Our saltwater fording trough is a 14-foot-wide by x 100-foot-long concrete base trough with 10% ingress and egress slopes. The fording trough can be filled with various controlled salt solutions to seawater conditions and the height of the trough is sufficient to allow water depths up to 60 inches.
Amphibious Swim Facility
Our swim facility provides customers with an inland demonstration facility that physically represents vehicle/vessel and vehicle/shore interfaces in an operationally relevant environment to further the development of amphibious vehicles. The facility is designed to support engineering level analysis and design validation focused on the interfaces.

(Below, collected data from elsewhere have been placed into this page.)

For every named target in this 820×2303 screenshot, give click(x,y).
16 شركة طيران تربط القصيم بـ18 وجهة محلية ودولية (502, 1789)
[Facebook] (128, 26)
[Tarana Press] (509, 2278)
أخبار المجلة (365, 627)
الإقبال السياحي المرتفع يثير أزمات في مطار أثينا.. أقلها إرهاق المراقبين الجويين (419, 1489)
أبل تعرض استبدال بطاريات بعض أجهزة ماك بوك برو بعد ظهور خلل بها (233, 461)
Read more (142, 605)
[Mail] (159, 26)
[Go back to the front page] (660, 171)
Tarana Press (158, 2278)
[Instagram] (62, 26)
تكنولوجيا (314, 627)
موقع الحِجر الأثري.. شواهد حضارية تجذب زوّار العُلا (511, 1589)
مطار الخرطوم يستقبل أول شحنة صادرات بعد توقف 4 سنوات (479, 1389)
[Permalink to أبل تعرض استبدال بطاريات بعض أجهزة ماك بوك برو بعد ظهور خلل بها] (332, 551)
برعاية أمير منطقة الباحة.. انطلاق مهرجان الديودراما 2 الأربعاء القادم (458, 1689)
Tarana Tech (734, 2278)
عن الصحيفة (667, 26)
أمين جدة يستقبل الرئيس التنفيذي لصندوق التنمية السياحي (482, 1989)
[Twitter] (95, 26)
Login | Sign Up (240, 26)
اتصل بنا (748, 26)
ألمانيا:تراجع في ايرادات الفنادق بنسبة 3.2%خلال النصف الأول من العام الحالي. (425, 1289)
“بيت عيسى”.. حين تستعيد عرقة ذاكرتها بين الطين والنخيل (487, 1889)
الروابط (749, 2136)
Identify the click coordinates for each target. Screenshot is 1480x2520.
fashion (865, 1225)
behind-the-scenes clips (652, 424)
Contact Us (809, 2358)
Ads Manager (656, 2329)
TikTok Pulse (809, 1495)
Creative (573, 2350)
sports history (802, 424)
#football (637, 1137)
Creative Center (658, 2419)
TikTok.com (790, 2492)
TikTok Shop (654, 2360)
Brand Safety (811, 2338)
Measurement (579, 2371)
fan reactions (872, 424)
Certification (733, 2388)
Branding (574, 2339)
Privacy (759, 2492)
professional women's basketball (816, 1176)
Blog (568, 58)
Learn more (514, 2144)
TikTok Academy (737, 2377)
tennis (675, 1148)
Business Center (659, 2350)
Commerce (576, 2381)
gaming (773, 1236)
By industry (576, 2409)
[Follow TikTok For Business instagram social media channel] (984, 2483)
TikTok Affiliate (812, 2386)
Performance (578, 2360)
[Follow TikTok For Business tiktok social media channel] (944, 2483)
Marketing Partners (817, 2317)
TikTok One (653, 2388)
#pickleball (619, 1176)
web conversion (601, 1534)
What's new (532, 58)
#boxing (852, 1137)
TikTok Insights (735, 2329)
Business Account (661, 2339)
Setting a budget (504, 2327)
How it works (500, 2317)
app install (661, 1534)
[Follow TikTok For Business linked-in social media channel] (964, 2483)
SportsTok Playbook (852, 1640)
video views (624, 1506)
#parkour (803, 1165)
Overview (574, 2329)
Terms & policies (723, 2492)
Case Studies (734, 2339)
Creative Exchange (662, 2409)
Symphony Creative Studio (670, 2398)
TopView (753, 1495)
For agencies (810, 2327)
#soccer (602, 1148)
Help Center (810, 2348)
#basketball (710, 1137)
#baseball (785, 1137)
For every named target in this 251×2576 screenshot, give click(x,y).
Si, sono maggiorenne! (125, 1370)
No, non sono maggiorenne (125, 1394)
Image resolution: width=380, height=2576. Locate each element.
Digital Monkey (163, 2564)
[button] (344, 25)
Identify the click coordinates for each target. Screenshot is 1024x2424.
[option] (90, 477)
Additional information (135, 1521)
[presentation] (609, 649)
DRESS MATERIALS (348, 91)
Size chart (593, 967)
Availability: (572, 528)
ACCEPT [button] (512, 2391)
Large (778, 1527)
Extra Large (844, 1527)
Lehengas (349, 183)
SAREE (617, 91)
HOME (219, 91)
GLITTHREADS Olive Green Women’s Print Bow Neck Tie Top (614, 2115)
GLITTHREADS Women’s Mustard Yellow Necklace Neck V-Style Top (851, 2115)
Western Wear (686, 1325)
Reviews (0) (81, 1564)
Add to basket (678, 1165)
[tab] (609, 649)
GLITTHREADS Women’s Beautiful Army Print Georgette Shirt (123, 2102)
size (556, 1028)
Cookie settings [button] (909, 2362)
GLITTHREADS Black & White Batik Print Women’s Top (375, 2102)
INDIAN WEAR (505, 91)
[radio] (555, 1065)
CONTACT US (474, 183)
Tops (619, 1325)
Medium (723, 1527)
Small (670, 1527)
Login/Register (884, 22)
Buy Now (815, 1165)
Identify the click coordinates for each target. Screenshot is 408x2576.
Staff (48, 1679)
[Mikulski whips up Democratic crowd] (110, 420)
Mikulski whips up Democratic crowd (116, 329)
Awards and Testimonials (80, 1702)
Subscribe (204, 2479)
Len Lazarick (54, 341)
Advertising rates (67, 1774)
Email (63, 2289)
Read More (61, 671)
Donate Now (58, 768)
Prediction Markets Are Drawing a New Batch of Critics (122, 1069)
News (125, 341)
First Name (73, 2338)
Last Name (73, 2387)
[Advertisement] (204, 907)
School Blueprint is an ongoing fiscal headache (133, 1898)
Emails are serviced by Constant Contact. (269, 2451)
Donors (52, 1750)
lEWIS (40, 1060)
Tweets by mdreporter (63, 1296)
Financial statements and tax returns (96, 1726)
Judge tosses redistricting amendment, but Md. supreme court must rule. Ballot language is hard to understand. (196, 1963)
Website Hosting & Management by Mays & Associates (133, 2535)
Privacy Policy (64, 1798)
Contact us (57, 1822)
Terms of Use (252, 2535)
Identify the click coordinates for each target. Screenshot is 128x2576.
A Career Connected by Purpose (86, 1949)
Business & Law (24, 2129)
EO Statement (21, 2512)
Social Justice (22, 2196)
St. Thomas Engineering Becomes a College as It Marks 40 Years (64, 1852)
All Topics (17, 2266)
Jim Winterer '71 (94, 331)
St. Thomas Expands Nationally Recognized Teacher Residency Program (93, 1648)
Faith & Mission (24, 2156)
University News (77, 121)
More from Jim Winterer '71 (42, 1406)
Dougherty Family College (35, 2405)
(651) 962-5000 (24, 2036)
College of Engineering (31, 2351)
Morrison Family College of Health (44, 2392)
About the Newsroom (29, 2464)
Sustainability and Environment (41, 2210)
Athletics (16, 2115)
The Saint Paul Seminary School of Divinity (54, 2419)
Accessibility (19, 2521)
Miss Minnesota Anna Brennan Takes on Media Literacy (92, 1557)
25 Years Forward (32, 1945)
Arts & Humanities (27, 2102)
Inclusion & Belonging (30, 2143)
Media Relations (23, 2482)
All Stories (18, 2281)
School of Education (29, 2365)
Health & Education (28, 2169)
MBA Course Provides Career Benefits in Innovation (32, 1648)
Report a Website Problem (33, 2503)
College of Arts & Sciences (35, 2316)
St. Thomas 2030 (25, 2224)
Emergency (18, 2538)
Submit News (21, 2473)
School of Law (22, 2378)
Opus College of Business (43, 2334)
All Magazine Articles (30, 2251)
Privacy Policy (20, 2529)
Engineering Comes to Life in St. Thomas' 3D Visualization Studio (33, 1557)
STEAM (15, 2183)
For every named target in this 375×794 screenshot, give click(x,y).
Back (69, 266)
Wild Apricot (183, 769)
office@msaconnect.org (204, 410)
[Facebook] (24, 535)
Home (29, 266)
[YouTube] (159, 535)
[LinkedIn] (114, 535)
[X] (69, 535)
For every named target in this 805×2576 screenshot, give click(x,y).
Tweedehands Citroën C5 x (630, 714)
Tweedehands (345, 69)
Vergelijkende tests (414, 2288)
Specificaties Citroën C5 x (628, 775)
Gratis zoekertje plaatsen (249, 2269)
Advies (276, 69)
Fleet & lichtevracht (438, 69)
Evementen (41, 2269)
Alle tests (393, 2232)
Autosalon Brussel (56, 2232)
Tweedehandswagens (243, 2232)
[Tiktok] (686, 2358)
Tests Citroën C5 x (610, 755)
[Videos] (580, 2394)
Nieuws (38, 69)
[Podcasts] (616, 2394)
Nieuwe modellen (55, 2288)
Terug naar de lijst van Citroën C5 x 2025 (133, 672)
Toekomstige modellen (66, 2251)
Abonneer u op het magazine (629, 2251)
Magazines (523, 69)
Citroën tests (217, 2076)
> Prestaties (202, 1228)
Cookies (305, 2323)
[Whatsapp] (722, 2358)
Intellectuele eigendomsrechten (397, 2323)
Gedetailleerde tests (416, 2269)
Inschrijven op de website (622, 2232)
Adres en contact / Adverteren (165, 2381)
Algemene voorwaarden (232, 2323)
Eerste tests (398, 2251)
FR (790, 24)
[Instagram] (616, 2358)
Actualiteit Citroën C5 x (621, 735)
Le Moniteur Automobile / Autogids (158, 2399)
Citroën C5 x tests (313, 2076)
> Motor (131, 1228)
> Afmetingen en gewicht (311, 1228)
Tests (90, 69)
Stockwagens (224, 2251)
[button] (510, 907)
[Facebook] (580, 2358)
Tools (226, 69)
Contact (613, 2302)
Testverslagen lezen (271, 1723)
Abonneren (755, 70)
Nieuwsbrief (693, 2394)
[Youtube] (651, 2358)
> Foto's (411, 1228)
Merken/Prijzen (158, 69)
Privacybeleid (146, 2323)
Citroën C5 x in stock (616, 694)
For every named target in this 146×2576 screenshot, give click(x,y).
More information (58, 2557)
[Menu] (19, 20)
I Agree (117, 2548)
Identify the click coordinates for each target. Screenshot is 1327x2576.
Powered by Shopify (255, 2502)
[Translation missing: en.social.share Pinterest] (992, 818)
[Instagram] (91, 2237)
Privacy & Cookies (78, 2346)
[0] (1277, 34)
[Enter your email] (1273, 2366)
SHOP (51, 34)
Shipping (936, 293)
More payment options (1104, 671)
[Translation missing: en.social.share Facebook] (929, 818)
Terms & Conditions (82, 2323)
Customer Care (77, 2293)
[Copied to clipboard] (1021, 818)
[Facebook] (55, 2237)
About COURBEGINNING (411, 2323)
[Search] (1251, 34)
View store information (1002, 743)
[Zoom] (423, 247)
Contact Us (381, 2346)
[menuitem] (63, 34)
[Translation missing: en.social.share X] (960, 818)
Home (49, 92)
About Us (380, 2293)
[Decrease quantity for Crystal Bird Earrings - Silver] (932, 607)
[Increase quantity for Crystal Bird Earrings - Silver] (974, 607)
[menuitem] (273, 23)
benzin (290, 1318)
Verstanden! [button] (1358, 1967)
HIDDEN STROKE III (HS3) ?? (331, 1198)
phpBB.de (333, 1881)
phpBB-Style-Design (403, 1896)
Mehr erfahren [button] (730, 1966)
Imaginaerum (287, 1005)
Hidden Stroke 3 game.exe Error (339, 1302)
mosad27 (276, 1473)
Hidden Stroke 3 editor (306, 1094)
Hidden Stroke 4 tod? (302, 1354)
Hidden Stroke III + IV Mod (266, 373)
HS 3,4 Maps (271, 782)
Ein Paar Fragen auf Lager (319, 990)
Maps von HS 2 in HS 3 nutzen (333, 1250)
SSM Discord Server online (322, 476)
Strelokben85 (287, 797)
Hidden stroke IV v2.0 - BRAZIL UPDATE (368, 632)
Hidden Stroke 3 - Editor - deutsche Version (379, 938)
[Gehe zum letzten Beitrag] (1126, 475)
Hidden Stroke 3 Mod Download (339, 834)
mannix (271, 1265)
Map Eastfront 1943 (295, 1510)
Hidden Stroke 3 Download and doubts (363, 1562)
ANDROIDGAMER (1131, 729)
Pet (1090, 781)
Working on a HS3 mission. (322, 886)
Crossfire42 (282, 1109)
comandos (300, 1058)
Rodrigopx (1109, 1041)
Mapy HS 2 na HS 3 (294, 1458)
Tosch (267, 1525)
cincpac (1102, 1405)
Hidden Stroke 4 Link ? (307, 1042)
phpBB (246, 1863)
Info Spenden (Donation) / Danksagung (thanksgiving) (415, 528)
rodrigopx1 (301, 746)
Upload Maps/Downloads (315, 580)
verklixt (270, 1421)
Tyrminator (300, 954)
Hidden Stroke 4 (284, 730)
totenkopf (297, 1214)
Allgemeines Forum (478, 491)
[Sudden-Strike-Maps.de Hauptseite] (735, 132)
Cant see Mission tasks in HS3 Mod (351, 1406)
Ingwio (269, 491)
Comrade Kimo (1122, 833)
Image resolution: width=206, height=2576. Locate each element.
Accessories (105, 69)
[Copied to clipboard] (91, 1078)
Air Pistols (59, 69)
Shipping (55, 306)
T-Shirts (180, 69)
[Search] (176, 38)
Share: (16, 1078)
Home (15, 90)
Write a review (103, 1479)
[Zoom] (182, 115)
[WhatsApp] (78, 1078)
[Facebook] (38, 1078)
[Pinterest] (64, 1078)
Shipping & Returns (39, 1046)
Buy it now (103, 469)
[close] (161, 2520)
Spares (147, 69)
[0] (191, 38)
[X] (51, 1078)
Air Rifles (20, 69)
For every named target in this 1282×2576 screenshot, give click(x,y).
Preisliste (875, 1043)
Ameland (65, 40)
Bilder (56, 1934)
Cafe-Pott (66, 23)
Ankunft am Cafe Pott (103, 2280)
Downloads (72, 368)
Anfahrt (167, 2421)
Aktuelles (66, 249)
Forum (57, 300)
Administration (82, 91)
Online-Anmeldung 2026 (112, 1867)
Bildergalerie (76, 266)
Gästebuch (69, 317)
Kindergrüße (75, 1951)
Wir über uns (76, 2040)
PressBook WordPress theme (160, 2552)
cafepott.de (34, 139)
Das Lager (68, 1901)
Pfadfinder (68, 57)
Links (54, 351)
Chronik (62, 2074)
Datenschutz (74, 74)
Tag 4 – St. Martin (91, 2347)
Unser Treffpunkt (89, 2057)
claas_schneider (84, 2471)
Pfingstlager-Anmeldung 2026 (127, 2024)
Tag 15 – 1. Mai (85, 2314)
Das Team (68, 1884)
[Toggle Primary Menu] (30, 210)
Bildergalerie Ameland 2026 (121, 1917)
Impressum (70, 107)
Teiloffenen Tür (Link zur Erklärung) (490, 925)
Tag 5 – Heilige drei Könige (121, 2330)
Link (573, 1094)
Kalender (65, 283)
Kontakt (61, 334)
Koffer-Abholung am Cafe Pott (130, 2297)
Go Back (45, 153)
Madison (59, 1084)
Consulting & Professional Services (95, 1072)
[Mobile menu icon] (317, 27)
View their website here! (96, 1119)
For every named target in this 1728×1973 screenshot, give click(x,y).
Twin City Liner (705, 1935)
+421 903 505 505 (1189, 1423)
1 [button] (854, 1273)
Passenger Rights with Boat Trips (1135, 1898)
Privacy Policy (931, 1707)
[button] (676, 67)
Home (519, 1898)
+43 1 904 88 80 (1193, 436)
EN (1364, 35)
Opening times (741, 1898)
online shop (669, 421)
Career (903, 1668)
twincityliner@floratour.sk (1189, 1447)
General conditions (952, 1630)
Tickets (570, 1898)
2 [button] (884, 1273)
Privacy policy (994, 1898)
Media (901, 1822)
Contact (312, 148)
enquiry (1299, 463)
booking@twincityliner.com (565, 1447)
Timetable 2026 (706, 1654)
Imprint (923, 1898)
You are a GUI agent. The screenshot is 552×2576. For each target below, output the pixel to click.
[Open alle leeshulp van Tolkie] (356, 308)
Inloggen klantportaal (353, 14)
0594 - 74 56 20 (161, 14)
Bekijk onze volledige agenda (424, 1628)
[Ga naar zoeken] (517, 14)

This facility supplements our land test facilities that provide representative environments oriented on prototype and new platform development. It provides a controllable amphibious test environment for use in evaluating vehicle swim performance and lighterage interfaces early in the development process.
Facilities include:
- A modified powered floating causeway is used to represent ramp angles, heights, surfaces, and widths of varying vessel configurations including ramp configurations that are below the waterline, wet steel, and wood planking and the impact on ingress and egress The system can achieve more than 6 knots powered by twin 600 hp water jet drives.
- The 450’ x 450’ swim pond provides the controlled water body in which to evaluate vehicle swim characteristics before, during, and after the launch/recovery events.
- A set of beach gradients and materials provides shore transition zones in which to evaluate vehicle swim and mobility characteristics before, during, and after the beach transition events.
- The facility design has been defined by operationally relevant conditions in the following areas:
- Definition of bank conditions (slope, soil, vegetation, and infrastructure) representing the most likely and most severe operational environment anticipated.
- Definition of sand bar and reef events with variable soil strength, clearance below the water line, transition from partially submerged to fully submerged, etc.
- Specifications and dimensions of applicable lighterage ramps and decks necessary for evaluating lighterage/vehicle interfaces.